A obra é um ensaio sobre a dimensão eclesial da fé cristã, a crítica e a fidelidade à Igreja. Tem por objetivo mostrar que a fé cristã ou é eclesial-comunitária ou não é cristã.

O conteúdo está desenvolvido em sete capítulos agrupados em três partes: I) A Igreja em questão; II) A Igreja como horizonte e matriz da fé; e III) Crítica, amor e fidelidade à Igreja. Uma Introdução e quatro Anexos completam a obra.

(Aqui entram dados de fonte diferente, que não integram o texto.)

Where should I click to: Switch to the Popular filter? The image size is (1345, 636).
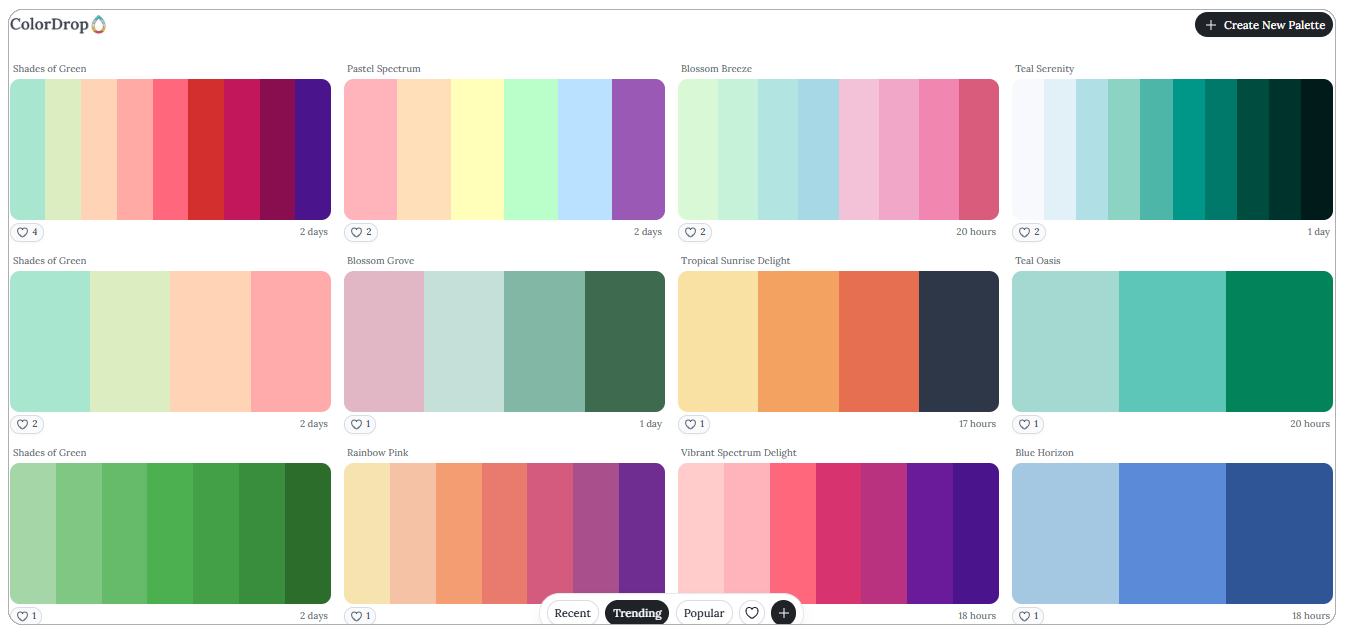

Na primeira parte, o autor concentra sua reflexão nas posições que questionam a própria identidade e razão de ser da Igreja. Na segunda, a partir de uma abordagem bíblica, histórica e teológico-sistemática, tenta uma resposta fundamental às dificuldades encontradas pelos cristãos para aceitar e viver a dimensão eclesial da fé, hoje. Na terceira parte, a mais desenvolvida, são abordadas quatro grandes questões: a graça e o pecado; renovação e reforma; crítica: condições e critérios; e razões teológicas da fidelidade à Igreja.

Esse tema, delicado e complexo, é desenvolvido em linguagem simples e acessível. O autor ilumina, abre espaço para ulteriores aprofundamentos, contribui para uma melhor compreensão da questão, ajuda a encontrar caminhos de abertura para uma relação com a Igreja mais refletida, madura, co-responsável.

O livro é um presente a cada um de nós, cristãos, filhos do nosso tempo, tão avessos a toda e qualquer instituição, sempre tentados na relação de pertença, de amor e de fidelidade à Igreja. Sua leitura atenta poderá ajudar-nos a melhor perceber a Igreja como o lugar da revelação do projeto salvífico de Deus realizado em Jesus Cristo; do acesso ao conhecimento desse mistério; da participação dessa salvação.

O solo onde a semente caiu, aos poucos, durante vinte anos, e germinou em livro, foi a sala de aula dos estudantes de Teologia: terra fértil, às vezes ressequida, real ambiente de confronto entre posições, de busca, de alegria da descoberta.

O livro é um convite para des-cobrir ou re-des-cobrir a riqueza, a profundidade e a beleza do mistério da Igreja, povo santo e pecador.

Os destinatários somos todos nós -você e eu- comprometidos com a ação pastoral que tentamos "chegar à descoberta do sentido e da necessidade da Igreja, e de inserção nela, como o solo nutrício, como o "humus" e o "habitat" imprescindíveis para que possa germinar, crescer e dar frutos a fé pessoal e a vida cristã".